§ **To be done**
Return all of the records below verbatim, line for line, without changing anything.

§ **Data to use**
--- BEGIN ---

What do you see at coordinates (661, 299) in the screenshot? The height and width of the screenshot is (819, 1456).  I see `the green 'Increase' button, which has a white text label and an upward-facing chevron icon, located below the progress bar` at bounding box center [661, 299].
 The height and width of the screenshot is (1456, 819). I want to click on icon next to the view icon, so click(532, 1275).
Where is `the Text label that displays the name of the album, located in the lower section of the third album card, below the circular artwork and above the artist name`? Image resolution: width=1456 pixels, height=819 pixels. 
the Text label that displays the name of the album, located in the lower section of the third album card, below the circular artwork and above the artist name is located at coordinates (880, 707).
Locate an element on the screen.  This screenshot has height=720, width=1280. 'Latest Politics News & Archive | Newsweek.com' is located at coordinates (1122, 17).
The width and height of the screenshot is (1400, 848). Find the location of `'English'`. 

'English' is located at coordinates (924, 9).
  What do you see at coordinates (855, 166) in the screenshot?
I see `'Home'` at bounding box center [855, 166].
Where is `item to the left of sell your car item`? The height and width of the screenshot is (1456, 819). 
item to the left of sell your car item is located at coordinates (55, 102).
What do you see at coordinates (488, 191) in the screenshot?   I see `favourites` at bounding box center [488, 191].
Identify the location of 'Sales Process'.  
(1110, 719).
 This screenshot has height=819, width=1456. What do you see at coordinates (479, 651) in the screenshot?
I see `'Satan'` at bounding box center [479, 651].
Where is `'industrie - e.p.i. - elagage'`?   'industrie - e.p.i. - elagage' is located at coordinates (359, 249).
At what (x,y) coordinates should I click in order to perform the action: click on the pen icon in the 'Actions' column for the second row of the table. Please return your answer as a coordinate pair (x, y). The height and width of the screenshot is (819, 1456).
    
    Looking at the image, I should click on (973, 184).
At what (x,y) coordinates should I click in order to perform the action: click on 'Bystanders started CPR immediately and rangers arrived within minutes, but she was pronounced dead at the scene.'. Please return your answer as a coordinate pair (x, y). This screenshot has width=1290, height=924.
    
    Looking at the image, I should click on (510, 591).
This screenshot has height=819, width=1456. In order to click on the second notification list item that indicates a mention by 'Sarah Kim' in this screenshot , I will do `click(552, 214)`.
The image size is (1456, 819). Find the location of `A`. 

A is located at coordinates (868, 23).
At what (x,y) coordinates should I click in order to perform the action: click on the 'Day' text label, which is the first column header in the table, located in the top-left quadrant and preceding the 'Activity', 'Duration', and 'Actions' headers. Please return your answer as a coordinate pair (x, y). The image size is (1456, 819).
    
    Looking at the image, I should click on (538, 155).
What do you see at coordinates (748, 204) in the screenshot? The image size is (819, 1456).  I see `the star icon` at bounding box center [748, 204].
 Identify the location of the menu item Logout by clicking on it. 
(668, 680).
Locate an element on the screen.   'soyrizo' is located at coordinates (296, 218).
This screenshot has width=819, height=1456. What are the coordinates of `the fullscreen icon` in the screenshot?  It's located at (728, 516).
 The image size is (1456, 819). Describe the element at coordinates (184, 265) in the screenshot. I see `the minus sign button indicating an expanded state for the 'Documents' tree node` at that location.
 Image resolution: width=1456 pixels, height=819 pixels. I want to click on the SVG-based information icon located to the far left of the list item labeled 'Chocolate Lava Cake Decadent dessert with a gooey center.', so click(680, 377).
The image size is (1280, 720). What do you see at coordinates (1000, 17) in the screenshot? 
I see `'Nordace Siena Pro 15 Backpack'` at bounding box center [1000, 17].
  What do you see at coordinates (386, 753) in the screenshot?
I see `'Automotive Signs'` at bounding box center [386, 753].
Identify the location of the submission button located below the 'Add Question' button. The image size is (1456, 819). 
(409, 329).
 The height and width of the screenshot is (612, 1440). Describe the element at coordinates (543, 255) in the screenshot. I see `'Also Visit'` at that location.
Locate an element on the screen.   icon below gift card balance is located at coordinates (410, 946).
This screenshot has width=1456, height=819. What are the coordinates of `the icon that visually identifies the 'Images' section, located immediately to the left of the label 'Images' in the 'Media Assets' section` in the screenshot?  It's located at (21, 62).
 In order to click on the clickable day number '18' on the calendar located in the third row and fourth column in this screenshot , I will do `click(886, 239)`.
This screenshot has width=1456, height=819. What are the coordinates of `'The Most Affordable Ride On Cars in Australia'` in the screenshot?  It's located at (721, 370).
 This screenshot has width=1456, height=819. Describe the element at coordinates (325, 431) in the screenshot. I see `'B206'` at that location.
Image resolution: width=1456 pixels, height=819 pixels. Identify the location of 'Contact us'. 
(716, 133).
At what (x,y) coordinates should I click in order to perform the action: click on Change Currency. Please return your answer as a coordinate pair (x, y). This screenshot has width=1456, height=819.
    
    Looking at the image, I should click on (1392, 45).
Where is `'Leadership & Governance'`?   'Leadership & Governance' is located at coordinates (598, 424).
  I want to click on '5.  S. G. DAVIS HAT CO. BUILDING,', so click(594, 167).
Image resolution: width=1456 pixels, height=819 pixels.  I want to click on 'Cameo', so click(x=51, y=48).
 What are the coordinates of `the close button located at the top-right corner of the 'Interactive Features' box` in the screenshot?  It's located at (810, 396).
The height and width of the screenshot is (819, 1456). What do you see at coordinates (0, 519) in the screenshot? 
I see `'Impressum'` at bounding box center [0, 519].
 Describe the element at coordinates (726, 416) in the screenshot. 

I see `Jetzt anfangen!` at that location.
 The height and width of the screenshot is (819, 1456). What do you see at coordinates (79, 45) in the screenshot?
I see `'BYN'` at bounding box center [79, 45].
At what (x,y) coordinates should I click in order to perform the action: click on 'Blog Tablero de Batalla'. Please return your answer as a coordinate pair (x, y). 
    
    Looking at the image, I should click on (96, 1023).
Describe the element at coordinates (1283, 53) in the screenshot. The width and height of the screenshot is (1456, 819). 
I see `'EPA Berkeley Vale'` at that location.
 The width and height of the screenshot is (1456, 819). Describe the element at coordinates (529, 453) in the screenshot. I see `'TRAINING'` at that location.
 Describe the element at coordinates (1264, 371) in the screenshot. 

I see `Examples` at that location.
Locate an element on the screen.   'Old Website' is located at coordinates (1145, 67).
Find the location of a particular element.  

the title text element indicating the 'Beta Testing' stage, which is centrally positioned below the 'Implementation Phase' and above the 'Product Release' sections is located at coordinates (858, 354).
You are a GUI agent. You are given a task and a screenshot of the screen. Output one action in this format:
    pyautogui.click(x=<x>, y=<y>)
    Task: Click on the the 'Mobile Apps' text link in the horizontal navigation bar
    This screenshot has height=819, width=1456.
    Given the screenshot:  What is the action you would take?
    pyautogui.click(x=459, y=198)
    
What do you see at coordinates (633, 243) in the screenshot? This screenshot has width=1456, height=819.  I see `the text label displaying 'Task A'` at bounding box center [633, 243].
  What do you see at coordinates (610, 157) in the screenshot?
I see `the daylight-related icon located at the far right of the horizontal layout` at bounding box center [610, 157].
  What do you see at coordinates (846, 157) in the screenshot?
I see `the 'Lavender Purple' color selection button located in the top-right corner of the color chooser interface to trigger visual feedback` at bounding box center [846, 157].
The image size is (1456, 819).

--- END ---

§ **Exercise result**
What do you see at coordinates (661, 299) in the screenshot? The height and width of the screenshot is (819, 1456).  I see `the green 'Increase' button, which has a white text label and an upward-facing chevron icon, located below the progress bar` at bounding box center [661, 299].
 The height and width of the screenshot is (1456, 819). I want to click on icon next to the view icon, so click(532, 1275).
Where is `the Text label that displays the name of the album, located in the lower section of the third album card, below the circular artwork and above the artist name`? Image resolution: width=1456 pixels, height=819 pixels. 
the Text label that displays the name of the album, located in the lower section of the third album card, below the circular artwork and above the artist name is located at coordinates (880, 707).
Locate an element on the screen.  This screenshot has height=720, width=1280. 'Latest Politics News & Archive | Newsweek.com' is located at coordinates (1122, 17).
The width and height of the screenshot is (1400, 848). Find the location of `'English'`. 

'English' is located at coordinates (924, 9).
  What do you see at coordinates (855, 166) in the screenshot?
I see `'Home'` at bounding box center [855, 166].
Where is `item to the left of sell your car item`? The height and width of the screenshot is (1456, 819). 
item to the left of sell your car item is located at coordinates (55, 102).
What do you see at coordinates (488, 191) in the screenshot?   I see `favourites` at bounding box center [488, 191].
Identify the location of 'Sales Process'.  
(1110, 719).
 This screenshot has height=819, width=1456. What do you see at coordinates (479, 651) in the screenshot?
I see `'Satan'` at bounding box center [479, 651].
Where is `'industrie - e.p.i. - elagage'`?   'industrie - e.p.i. - elagage' is located at coordinates (359, 249).
At what (x,y) coordinates should I click in order to perform the action: click on the pen icon in the 'Actions' column for the second row of the table. Please return your answer as a coordinate pair (x, y). The height and width of the screenshot is (819, 1456).
    
    Looking at the image, I should click on (973, 184).
At what (x,y) coordinates should I click in order to perform the action: click on 'Bystanders started CPR immediately and rangers arrived within minutes, but she was pronounced dead at the scene.'. Please return your answer as a coordinate pair (x, y). This screenshot has width=1290, height=924.
    
    Looking at the image, I should click on (510, 591).
This screenshot has height=819, width=1456. In order to click on the second notification list item that indicates a mention by 'Sarah Kim' in this screenshot , I will do `click(552, 214)`.
The image size is (1456, 819). Find the location of `A`. 

A is located at coordinates (868, 23).
At what (x,y) coordinates should I click in order to perform the action: click on the 'Day' text label, which is the first column header in the table, located in the top-left quadrant and preceding the 'Activity', 'Duration', and 'Actions' headers. Please return your answer as a coordinate pair (x, y). The image size is (1456, 819).
    
    Looking at the image, I should click on (538, 155).
What do you see at coordinates (748, 204) in the screenshot? The image size is (819, 1456).  I see `the star icon` at bounding box center [748, 204].
 Identify the location of the menu item Logout by clicking on it. 
(668, 680).
Locate an element on the screen.   'soyrizo' is located at coordinates (296, 218).
This screenshot has width=819, height=1456. What are the coordinates of `the fullscreen icon` in the screenshot?  It's located at (728, 516).
 The image size is (1456, 819). Describe the element at coordinates (184, 265) in the screenshot. I see `the minus sign button indicating an expanded state for the 'Documents' tree node` at that location.
 Image resolution: width=1456 pixels, height=819 pixels. I want to click on the SVG-based information icon located to the far left of the list item labeled 'Chocolate Lava Cake Decadent dessert with a gooey center.', so click(680, 377).
The image size is (1280, 720). What do you see at coordinates (1000, 17) in the screenshot? 
I see `'Nordace Siena Pro 15 Backpack'` at bounding box center [1000, 17].
  What do you see at coordinates (386, 753) in the screenshot?
I see `'Automotive Signs'` at bounding box center [386, 753].
Identify the location of the submission button located below the 'Add Question' button. The image size is (1456, 819). 
(409, 329).
 The height and width of the screenshot is (612, 1440). Describe the element at coordinates (543, 255) in the screenshot. I see `'Also Visit'` at that location.
Locate an element on the screen.   icon below gift card balance is located at coordinates (410, 946).
This screenshot has width=1456, height=819. What are the coordinates of `the icon that visually identifies the 'Images' section, located immediately to the left of the label 'Images' in the 'Media Assets' section` in the screenshot?  It's located at (21, 62).
 In order to click on the clickable day number '18' on the calendar located in the third row and fourth column in this screenshot , I will do `click(886, 239)`.
This screenshot has width=1456, height=819. What are the coordinates of `'The Most Affordable Ride On Cars in Australia'` in the screenshot?  It's located at (721, 370).
 This screenshot has width=1456, height=819. Describe the element at coordinates (325, 431) in the screenshot. I see `'B206'` at that location.
Image resolution: width=1456 pixels, height=819 pixels. Identify the location of 'Contact us'. 
(716, 133).
At what (x,y) coordinates should I click in order to perform the action: click on Change Currency. Please return your answer as a coordinate pair (x, y). This screenshot has width=1456, height=819.
    
    Looking at the image, I should click on (1392, 45).
Where is `'Leadership & Governance'`?   'Leadership & Governance' is located at coordinates (598, 424).
  I want to click on '5.  S. G. DAVIS HAT CO. BUILDING,', so click(594, 167).
Image resolution: width=1456 pixels, height=819 pixels.  I want to click on 'Cameo', so click(x=51, y=48).
 What are the coordinates of `the close button located at the top-right corner of the 'Interactive Features' box` in the screenshot?  It's located at (810, 396).
The height and width of the screenshot is (819, 1456). What do you see at coordinates (0, 519) in the screenshot? 
I see `'Impressum'` at bounding box center [0, 519].
 Describe the element at coordinates (726, 416) in the screenshot. 

I see `Jetzt anfangen!` at that location.
 The height and width of the screenshot is (819, 1456). What do you see at coordinates (79, 45) in the screenshot?
I see `'BYN'` at bounding box center [79, 45].
At what (x,y) coordinates should I click in order to perform the action: click on 'Blog Tablero de Batalla'. Please return your answer as a coordinate pair (x, y). 
    
    Looking at the image, I should click on (96, 1023).
Describe the element at coordinates (1283, 53) in the screenshot. The width and height of the screenshot is (1456, 819). 
I see `'EPA Berkeley Vale'` at that location.
 The width and height of the screenshot is (1456, 819). Describe the element at coordinates (529, 453) in the screenshot. I see `'TRAINING'` at that location.
 Describe the element at coordinates (1264, 371) in the screenshot. 

I see `Examples` at that location.
Locate an element on the screen.   'Old Website' is located at coordinates (1145, 67).
Find the location of a particular element.  

the title text element indicating the 'Beta Testing' stage, which is centrally positioned below the 'Implementation Phase' and above the 'Product Release' sections is located at coordinates (858, 354).
You are a GUI agent. You are given a task and a screenshot of the screen. Output one action in this format:
    pyautogui.click(x=<x>, y=<y>)
    Task: Click on the the 'Mobile Apps' text link in the horizontal navigation bar
    This screenshot has height=819, width=1456.
    Given the screenshot:  What is the action you would take?
    pyautogui.click(x=459, y=198)
    
What do you see at coordinates (633, 243) in the screenshot? This screenshot has width=1456, height=819.  I see `the text label displaying 'Task A'` at bounding box center [633, 243].
  What do you see at coordinates (610, 157) in the screenshot?
I see `the daylight-related icon located at the far right of the horizontal layout` at bounding box center [610, 157].
  What do you see at coordinates (846, 157) in the screenshot?
I see `the 'Lavender Purple' color selection button located in the top-right corner of the color chooser interface to trigger visual feedback` at bounding box center [846, 157].
The image size is (1456, 819).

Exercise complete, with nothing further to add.